I've found the best way is to turn it back on her with a question. "What do you mean by that?" "Why would you do that?" And "Did you just say X?"

Memorable last one was I was making my DC ill because I didn't use enough salt and the WHOLE world used salt and I was the ONLY one that didn't (I do, just not the huge quantities she does.) I repeated it back to her. "Did you just say...?" "Yes, that's right." So I asked her if she heard what was coming out of her mouth and how crazy she sounded. And I bought ready meals for her for the next 3 days and refused to cook for her.....

It has been quiet in the salt front for 2 weeks now...

icelolly12 · 23/01/2023 08:07

If you live with someone else they are bound to get on your nerves. I'm sure there's plenty she'll be rightly or wrongly annoyed about. The key is moving out and getting your own space.

AttilaTheMeerkat · 23/01/2023 10:21

She is certainly a bloody nightmare and always has been too. I see that you mention a favoured sibling; narcissistic family structures often have these and those roles are also interchangeable.

Do post in the current "well we took you to Stately Homes" thread that was referenced earlier by another poster.

Do read this article as well
www.psychologytoday.com/gb/blog/understanding-narcissism/201805/why-is-your-narcissistic-mother-obsessed-your-weight

Epwell · 23/01/2023 13:18

OMG the SALT!! I get that too. I questioned how much salt both my parents add to their food a while ago - which is a lot (pasta tasting like it's cooked in seawater being my personal favourite) - and ever since there is an ostentatious adding of salt to food, an insistence that salt is good for you and is essential and you MUST eat salt. So weird!

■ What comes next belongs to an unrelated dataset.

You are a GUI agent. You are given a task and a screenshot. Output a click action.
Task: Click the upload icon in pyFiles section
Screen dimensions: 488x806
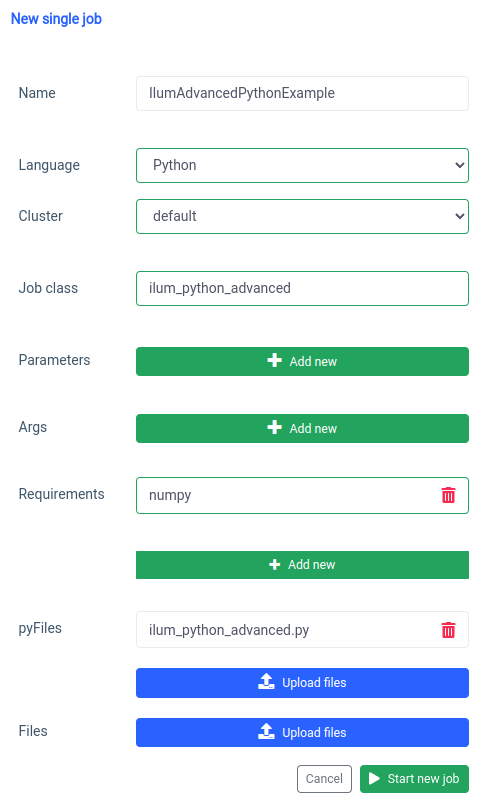(x=266, y=682)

justneedarant · 24/01/2023 15:11

I'm so sorry people know what I mean by this

I have the opposite thing with salt! She doesn't like to use any. Until I met ex dh I'd never even seasoned a meal. Now she acts like I'm crazy for adding a sprinkle

I haven't spoken to her since. She wrote a letter and left it out. She writes letters to me a lot. It's the same stuff. Apologising. And then we go again

My dad has cornered me as it's their 50th wedding anniversary soon. We're meant to be having a big meal. I can't imagine anything worse. But now I'm under pressure because if I don't I'll be the evil one ruining their day.

OP posts:
Comtesse · 02/08/2023 20:15

Uggh I would hate this so much. Grit your teeth - hope the end is in sight?